Memories of a Black Widow

This is the last picture I have of her, taken on the final day that I saw her. She had dangled below a light fixture on an invisible trapeze of spun web. Each morning, she was there as I trudged to meet my Monday to Friday train to work. I chose to greet her from a short distance.

I have other pictures of her, but I prefer this one because it displays the bright hour glass on her abdomen warning unsuspecting bugs: “Your time is up!”

In human years, our relationship was brief. But in spider years—black widows can live up to 1-½ years—she would consider our association lengthy, if not intimate.
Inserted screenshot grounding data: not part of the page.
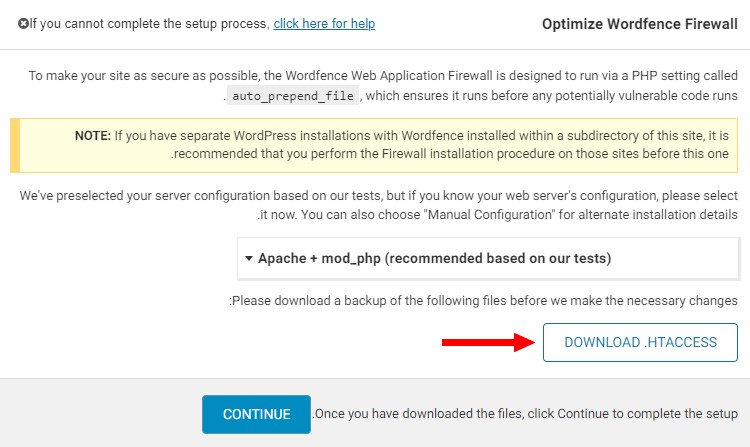Close the setup dialog with the X icon
The height and width of the screenshot is (447, 750).
(x=23, y=23)
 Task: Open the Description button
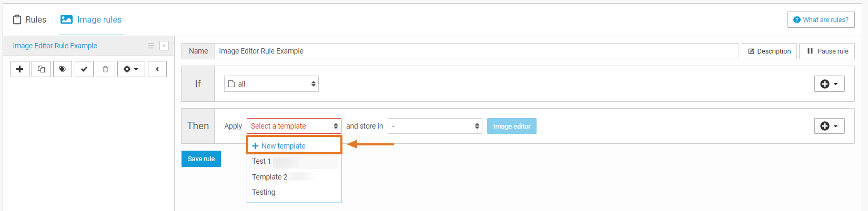click(x=769, y=51)
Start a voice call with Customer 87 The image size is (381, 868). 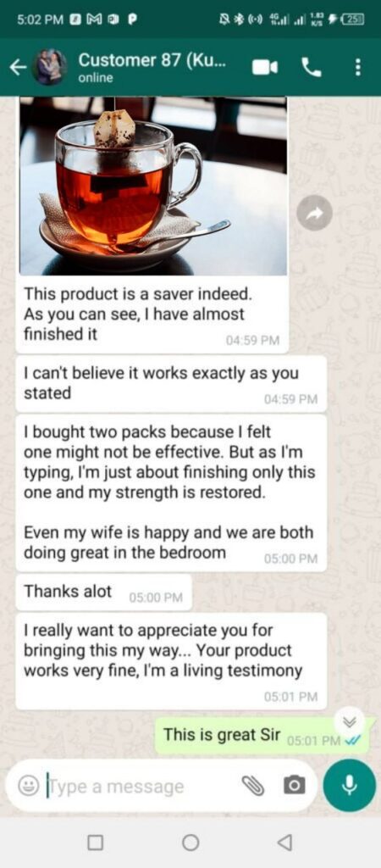[312, 67]
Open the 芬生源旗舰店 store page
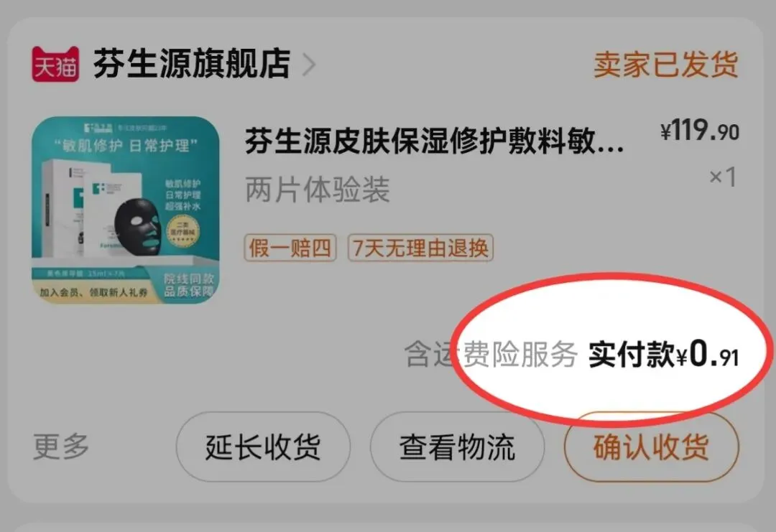776x532 pixels. coord(192,64)

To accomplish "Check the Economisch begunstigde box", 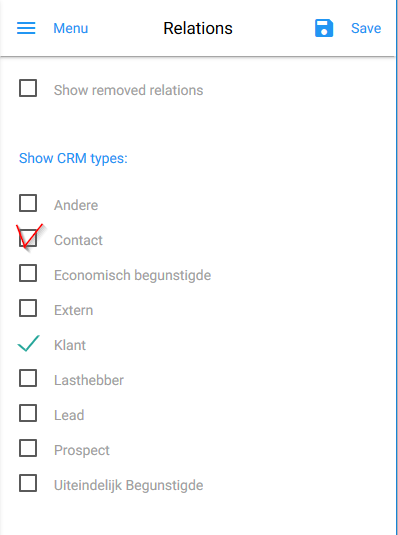I will 28,273.
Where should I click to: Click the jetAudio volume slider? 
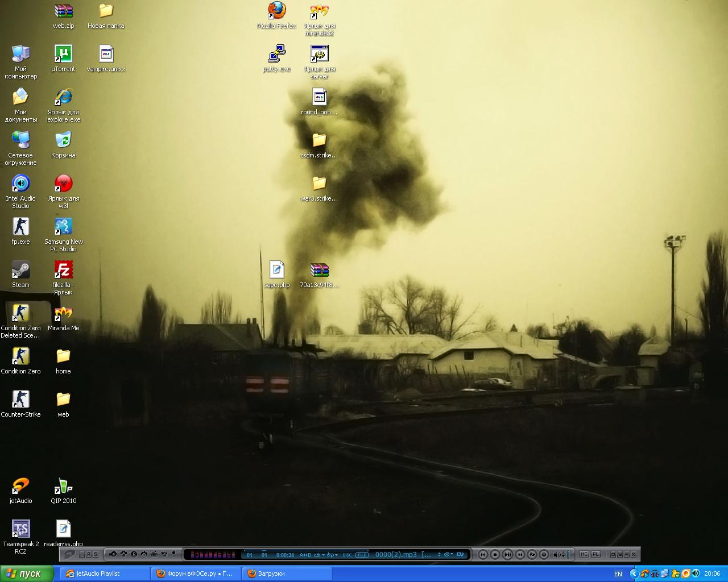(x=568, y=555)
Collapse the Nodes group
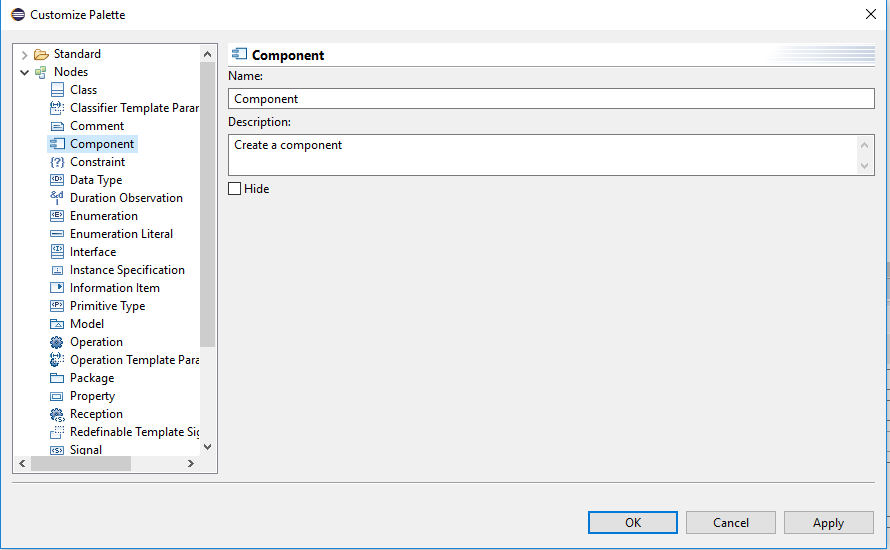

I knew nothing of her mate, the black widower. I doubt that she ate him. The fearsome reputation of a black widow dining at her mate’s ultimate expense is generally undeserved. More likely, she consumed most of her recent offspring, 750 eggs laid in a sack. Cannibalism thrives, allowing only one or two of the baby spiders to survive.

Now she is gone, and she has no memory of our daily rendezvous—no memory of me, even when I blew on her web, seeing which way she would scurry. It was always up, up into the safety of the light fixture.